__Exercise__: Print every record below exactly as written.

__Given records__:
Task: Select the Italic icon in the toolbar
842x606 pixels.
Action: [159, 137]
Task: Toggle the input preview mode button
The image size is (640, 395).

__Answer to the problem__:
Task: Select the Italic icon in the toolbar
842x606 pixels.
Action: [159, 137]
Task: Toggle the input preview mode button
The image size is (640, 395).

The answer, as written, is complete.